A lot of us women feel we need to be serving others all the time, and feel guilty for any way we just give to ourselves. We try to squeeze it in the cracks where it is invisible….. only happening when everybody else under the sun already has their needs met….

I’d keep telling yourself that you aren’t doing anything wrong by purely giving yourself pleasure , and if you have the appetite for it, look a bit deeper into why that might be hard for you, if it does feel hard…. What reprimand are you expecting?

And your quilts are beautiful! Enjoy them!

thefirebird · 29/03/2025 04:07

Sounds like demand avoidance

BlackAmericanoNoSugar · 29/03/2025 22:55

I had a relaxed day today, bumbled along with a free pattern that I'm halfway through from Jordan Fabrics and remembered the lovely Donna Jordan while I did it. The audio book is weird, When the Moon Hits Your Eye by John Scalzi.

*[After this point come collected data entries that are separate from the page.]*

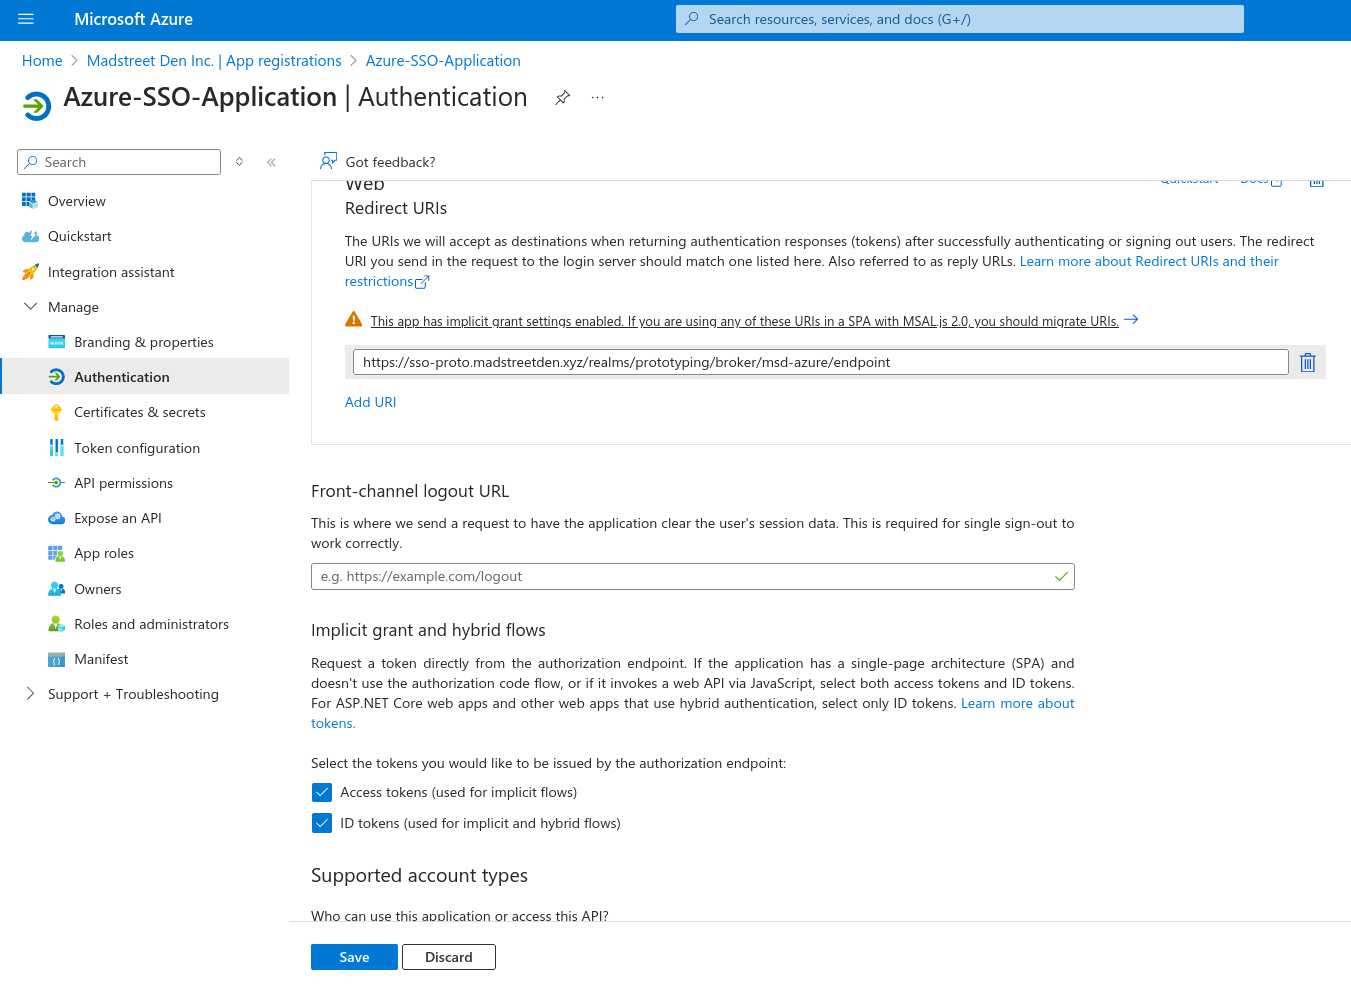Pin the Authentication page
Image resolution: width=1351 pixels, height=986 pixels.
563,98
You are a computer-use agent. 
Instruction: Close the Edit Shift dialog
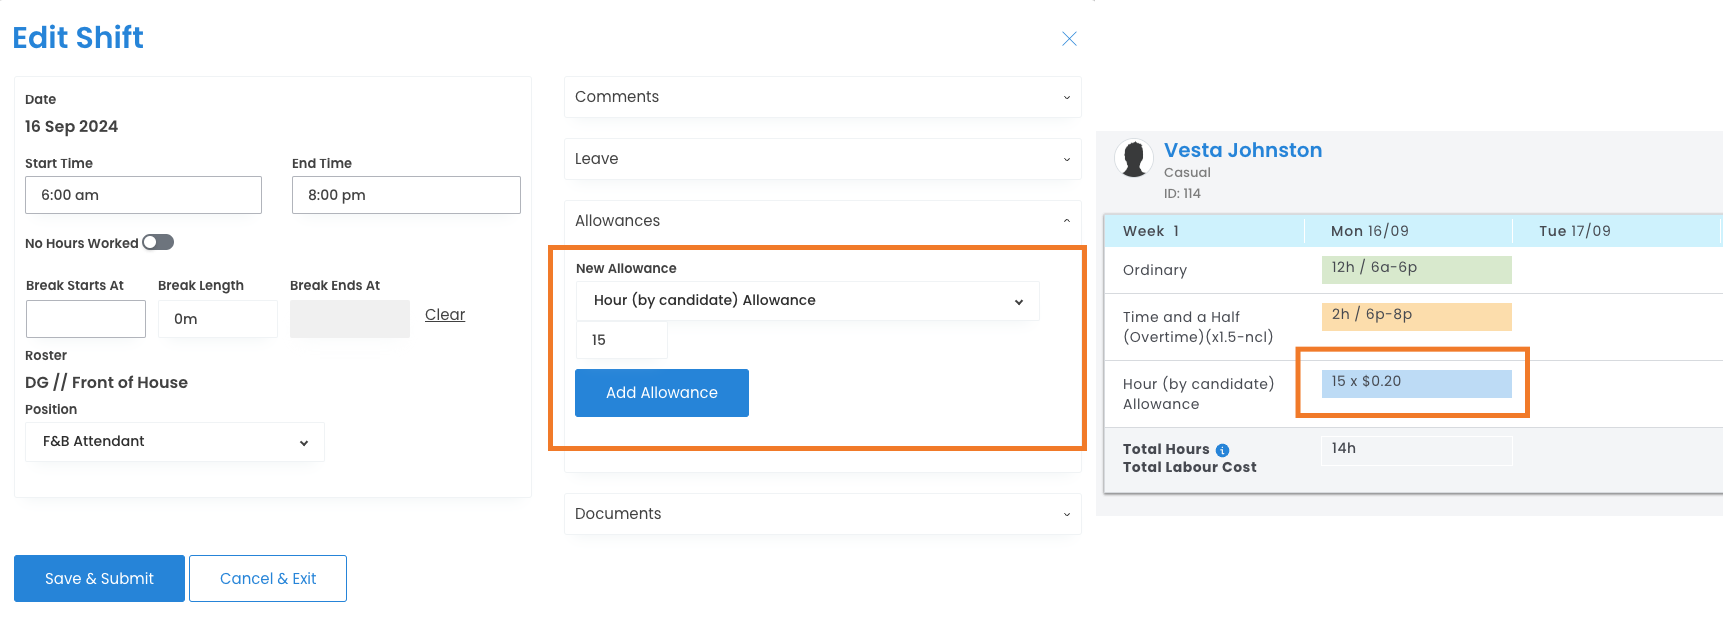(x=1069, y=39)

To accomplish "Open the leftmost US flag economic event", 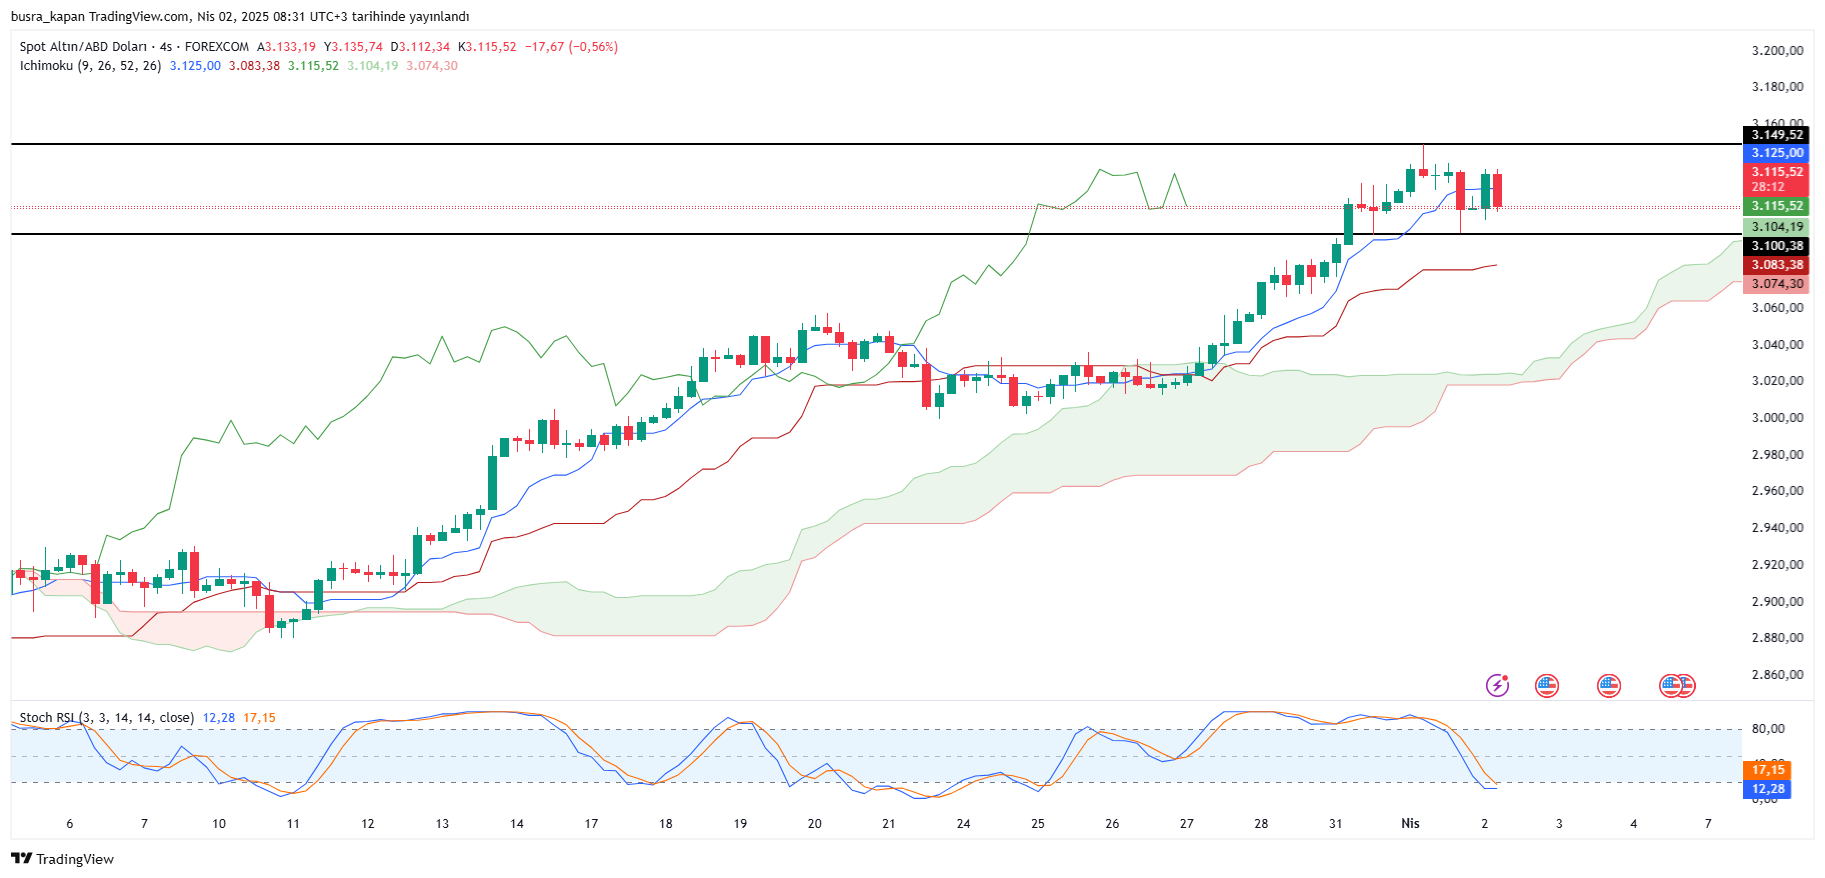I will point(1547,685).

The article that @howchildrenreallylearn linked to was a fascinating read. I realise that I am extremely internally motivated, I basically don't care at all what other people think. But I'm also very morally driven, the person who returns their supermarket trolley to the bay and lines it up nicely even when I didn't need to use a coin to get it. So, for example the cinema case, I am fine with going against what my Mum says, in fact I do it a lot, but my internal moral compass was thinking about how she was living alone and fairly recently widowed and that was battling with not wanting to sit through whatever sappy trash she wanted to watch and losing my alone time but also knowing that if I went on my own I would feel bad that I hadn't told her I was going and therefore wouldn't enjoy the film anyway. So I solved it by never looking at the listings because that way I didn't have to make any sort of decision.

So, anyway, the sewing thing wasn't really caused by the retreat organiser but by my internal moral code being triggered and I have rationalised that away with the thought that if people don't see the quilts they can't miss something they don't know exists, so I'm fine to keep them to myself. It's not like I'm a billionaire hoarding enough money to house, feed and medically treat half a country, I'm just sewing together little bits of fabric and giving them to people I like or snuggling them myself.